The France route currently groups 5 tracked robots from 4 manufacturers in ui44. That gives you a useful regional lens when the article points toward support practices, launch sequencing, or brand clusters that may share similar ecosystem assumptions.

On the current route, manufacturers like Pollen Robotics, Aldebaran / Maxtronics, Aldebaran Robotics make the page a good way to broaden the scan without losing the regional context that often shapes availability, documentation style, and adjacent alternatives.

Database context

Questions to answer before you move from reading to buying

A follow-up FAQ built from the entities already linked in this article

Frequently Asked Questions

Which page should I open first after reading “Unitree UniStore: Are Robot Skills Safe at Home?”?

Start with G1. That gives you a concrete product anchor for the article’s main claim. From there, branch into the manufacturer and component pages so you can tell whether the article is describing one specific model, a repeated brand pattern, or a wider technology issue that affects multiple shortlist options.

How do the manufacturer pages change the buying decision?

Unitree help you zoom out from one article and one product.

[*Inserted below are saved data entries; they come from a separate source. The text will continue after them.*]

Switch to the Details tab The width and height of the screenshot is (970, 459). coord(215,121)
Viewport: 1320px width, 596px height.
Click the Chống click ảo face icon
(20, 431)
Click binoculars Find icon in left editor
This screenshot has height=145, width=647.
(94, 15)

On ui44 they show lineup breadth, category spread, and the neighboring robots tied to the same company. That context is useful when you are deciding whether a risk belongs to a single model, whether it shows up across a brand’s portfolio, and whether you should keep looking at alternatives before committing.

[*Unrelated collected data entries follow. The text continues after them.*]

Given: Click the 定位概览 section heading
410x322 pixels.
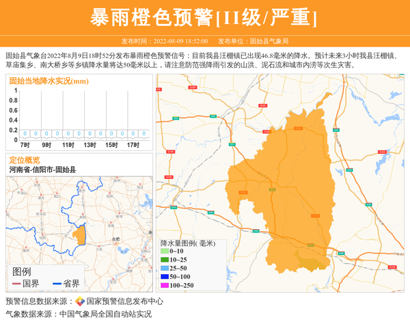Looking at the screenshot, I should click(25, 160).
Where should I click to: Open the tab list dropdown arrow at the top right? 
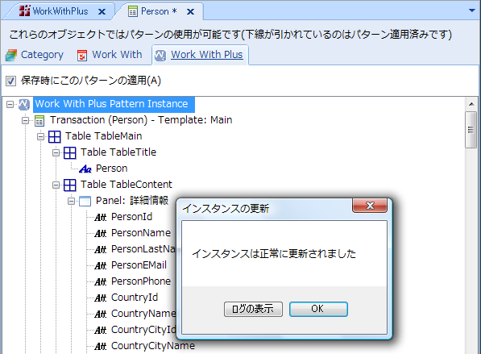tap(472, 10)
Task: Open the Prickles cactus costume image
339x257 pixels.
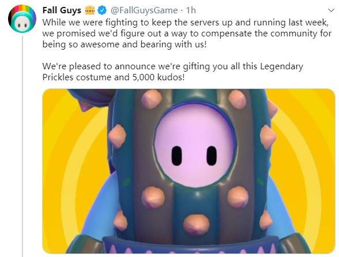Action: [189, 171]
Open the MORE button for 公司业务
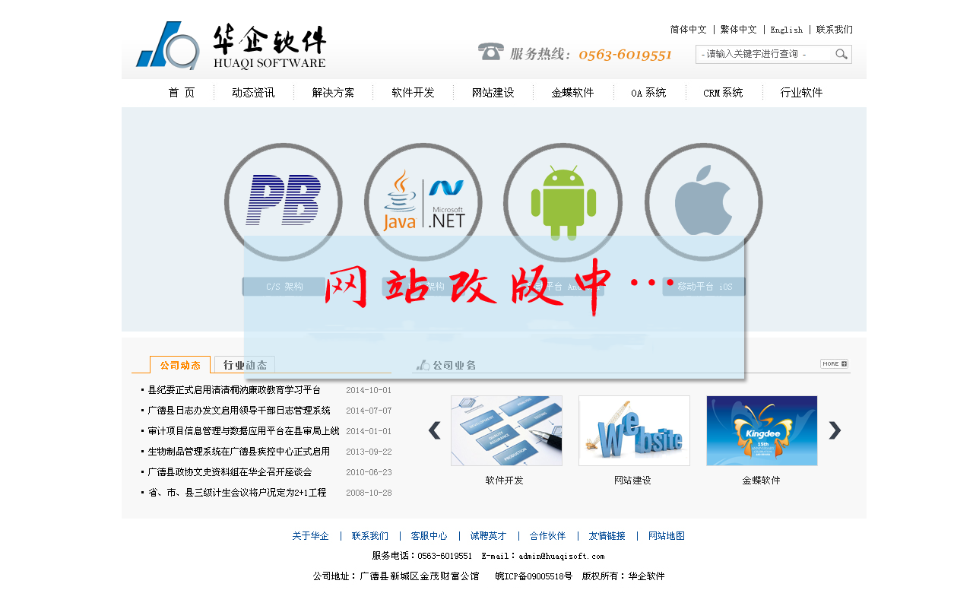Image resolution: width=973 pixels, height=606 pixels. [x=834, y=364]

When should I switch from reading to side-by-side comparison?

Move into Compare G1, R1, and Unitree H2 as soon as you understand the article’s main warning or promise. The article explains what to watch for, but the compare view is where you can check whether price, status, battery life, connectivity, sensors, and category fit still make the robot a good match for your own home and budget.

Database context

Where to go next in ui44

Keep the research chain inside the database

If you want to keep going, these follow-on pages give you the cleanest expansion path from article to research session. Open the comparison route first if you are deciding between products today. Open the manufacturer, category, and component routes if you still need to understand the broader pattern behind the claim.

UT

Written by

ui44 Team

Published May 31, 2026

Share this article

Open a plain share link on X or Bluesky. No embeds, no widgets, no cookie baggage.

Explore the database

Go beyond the headlines

Compare specs, features, and prices across 100+ robots from leading manufacturers worldwide.